Next morning we piled into the automobiles again and began the long climb to the top of King’s Canyon, leaving behind all things mortal and ground-dwelling.


In King’s Canyon, as in Sequoia, time spent itself in geologic increments--millions of years, rather than the miniscule thousands by which humans measure their achievements. The automobiles climbed, climbed, nearly 9,000 feet. While climbing we sailors—water creatures, you know—had the satisfaction of seeing a mighty river next to us and not being on it.


There are numbered categories of rapids that river kayakers use to rate the “technicality” of their chosen river—in other words the likelihood of their being capsized while paddling, and thrust against rocks and split open, and drowned in whirlpools, and other such entertainments. But there was no category to describe the Godless and Rock Shivering Sluice of Death raging beside our highway.

For miles we watched to see a place where the violence of the water abated, and watched in vain. We saw not one 50-foot stretch in those many miles that did not roar and surge with several different varieties of watery obliteration: boulders, whirlpools, waterfalls, foaming surges, cliffs. If you can imagine three different category-five rapids all fed together and then angled 20 degrees higher, you will have something like it. The many torrents were remarkable in having almost no bearing on the general direction of the river, but all sped different ways at once—some of them seemed to go backward--and the steep walls of rock contained the disagreement.


Naturally we stopped along this donnybrook to brood and be thoughtful.
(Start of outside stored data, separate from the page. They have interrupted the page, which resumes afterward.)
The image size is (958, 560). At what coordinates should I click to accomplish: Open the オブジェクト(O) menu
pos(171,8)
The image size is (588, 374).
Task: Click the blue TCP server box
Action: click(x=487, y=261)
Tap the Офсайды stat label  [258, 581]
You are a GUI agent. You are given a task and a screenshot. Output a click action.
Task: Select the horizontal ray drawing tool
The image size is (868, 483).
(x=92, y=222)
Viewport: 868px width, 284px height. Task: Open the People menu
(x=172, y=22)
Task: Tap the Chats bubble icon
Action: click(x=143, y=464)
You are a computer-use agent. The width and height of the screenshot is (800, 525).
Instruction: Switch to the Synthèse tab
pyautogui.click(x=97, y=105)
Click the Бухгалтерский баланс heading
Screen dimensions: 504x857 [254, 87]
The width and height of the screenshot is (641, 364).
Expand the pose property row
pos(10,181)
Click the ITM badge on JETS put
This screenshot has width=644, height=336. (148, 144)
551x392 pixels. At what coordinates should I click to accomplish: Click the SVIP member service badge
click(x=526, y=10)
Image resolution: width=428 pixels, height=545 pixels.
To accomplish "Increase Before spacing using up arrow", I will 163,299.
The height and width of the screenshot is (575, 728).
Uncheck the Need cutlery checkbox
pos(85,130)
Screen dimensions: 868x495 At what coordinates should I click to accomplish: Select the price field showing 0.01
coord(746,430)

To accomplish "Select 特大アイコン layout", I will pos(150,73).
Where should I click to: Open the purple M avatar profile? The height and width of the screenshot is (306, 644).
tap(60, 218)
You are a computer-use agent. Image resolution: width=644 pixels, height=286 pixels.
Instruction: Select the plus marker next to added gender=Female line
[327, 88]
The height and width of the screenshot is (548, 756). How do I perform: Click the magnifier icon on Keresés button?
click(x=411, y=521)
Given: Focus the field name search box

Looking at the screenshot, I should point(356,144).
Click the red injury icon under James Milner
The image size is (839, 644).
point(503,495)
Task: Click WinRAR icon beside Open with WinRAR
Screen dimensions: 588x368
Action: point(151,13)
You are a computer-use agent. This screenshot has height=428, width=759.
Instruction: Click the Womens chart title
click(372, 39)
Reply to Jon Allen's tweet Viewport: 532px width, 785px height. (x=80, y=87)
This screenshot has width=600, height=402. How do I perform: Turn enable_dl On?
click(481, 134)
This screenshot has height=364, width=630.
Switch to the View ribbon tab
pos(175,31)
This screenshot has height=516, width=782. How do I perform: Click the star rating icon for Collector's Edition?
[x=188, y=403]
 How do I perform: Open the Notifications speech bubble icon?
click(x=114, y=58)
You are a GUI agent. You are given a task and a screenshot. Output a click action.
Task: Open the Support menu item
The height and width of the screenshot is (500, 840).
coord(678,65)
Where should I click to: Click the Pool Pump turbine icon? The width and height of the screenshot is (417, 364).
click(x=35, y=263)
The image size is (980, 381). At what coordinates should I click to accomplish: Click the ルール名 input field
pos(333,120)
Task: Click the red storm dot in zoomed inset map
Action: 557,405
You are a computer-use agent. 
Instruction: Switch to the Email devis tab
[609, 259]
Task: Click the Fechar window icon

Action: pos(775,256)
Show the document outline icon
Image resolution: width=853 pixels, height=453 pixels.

I got out and looked at it, Laura got out and looked at it. A.J., Brett, Deon, Captain Mike, we all stood looking at it. And in every mind there was the same thought: Possibly I could use an inflatable kayak.


Then soon enough we were at the top and then over into the other side, into King’s Canyon. At a certain point in the progress of the highway there, you reach a ranger station called Road’s End, and there is an excellent reason for this name. Whatever march that human progress has made up and into this valley is stopped dead at this point. What progress continues must be undertaken on foot, preferably foot shod in boot.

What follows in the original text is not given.